Laplace prior for specifying L1 penalty for coefficients
Gamma prior for the penalty hyperparameter
Bayesian criteria for selecting important predictors
See more Bayesian analysis features
Stata has a suite of commands for performing lasso-based prediction and inference. But did you know that you can fit Bayesian lasso linear models by using bayes: regress? And that inference can be performed in the usual Bayesian way, just as with any other model?
Lasso uses L1-constrained least squares to estimate its coefficients. This involves selecting a value for the penalty parameter, which is often done using cross-validation.
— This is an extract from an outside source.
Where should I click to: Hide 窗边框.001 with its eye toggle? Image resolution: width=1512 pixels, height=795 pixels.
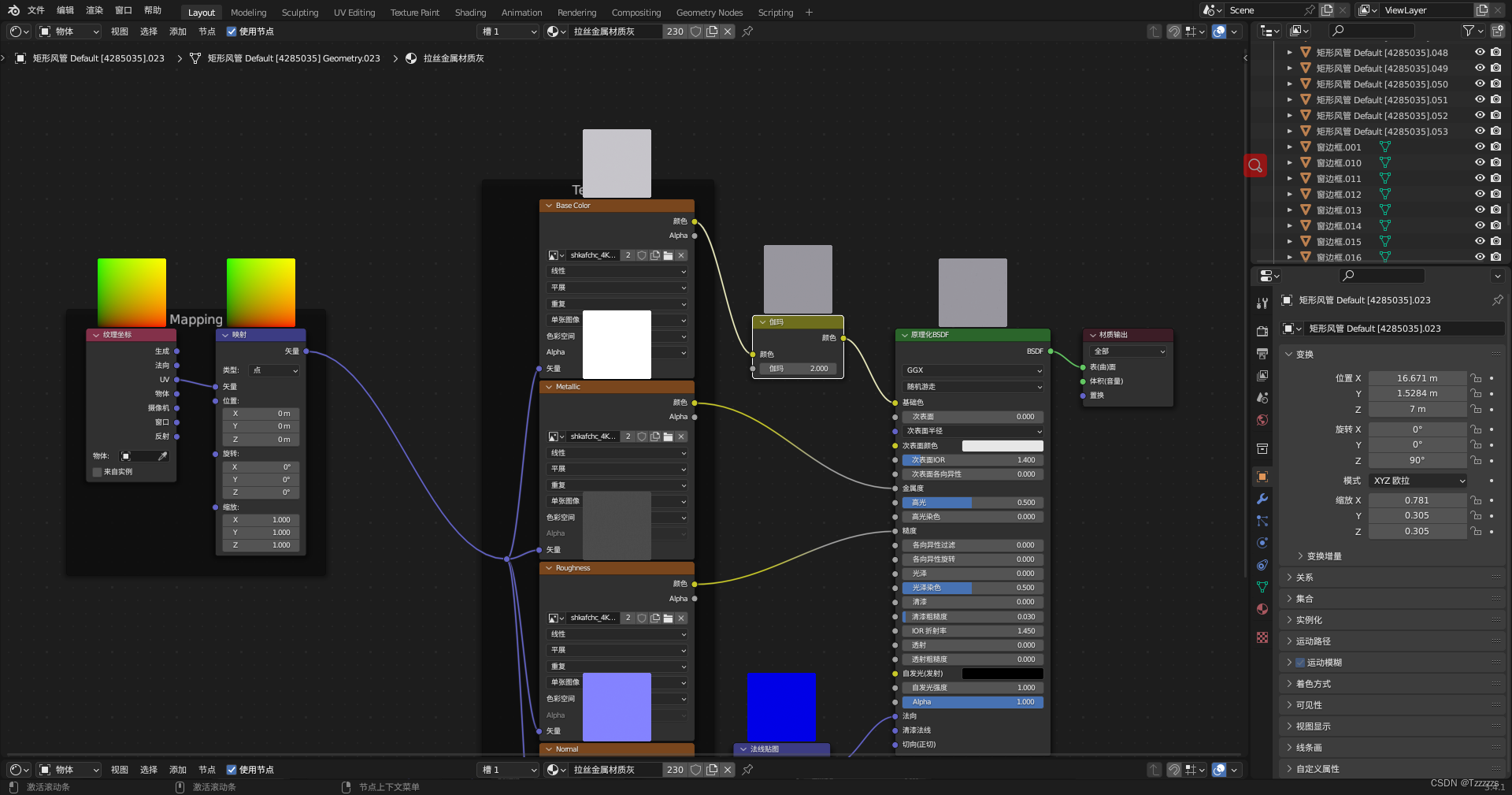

The Bayesian approach is different. Constraints are imposed through prior distributions. The Laplace prior provides constraints that have the same analytic form as the L1 penalty used in lasso. The Laplace prior introduces the penalty parameter as one more model parameter that needs to be estimated from the data. One advantage of the Bayesian approach is that the reported credible intervals can be used to obtain proper inference for the parameters of interest. Within the frequentist approach, special methods are needed to obtain proper inference; see Lasso for inference.
To fit a lasso-style model, use the bayes: prefix or the bayesmh command with Laplace priors. No variable selection is performed automatically, but Bayesian analysis offers various ways to select variables. One is to use bayesstats summary to display a table of the posterior probabilities that each coefficient is different from 0 and select variables based on them.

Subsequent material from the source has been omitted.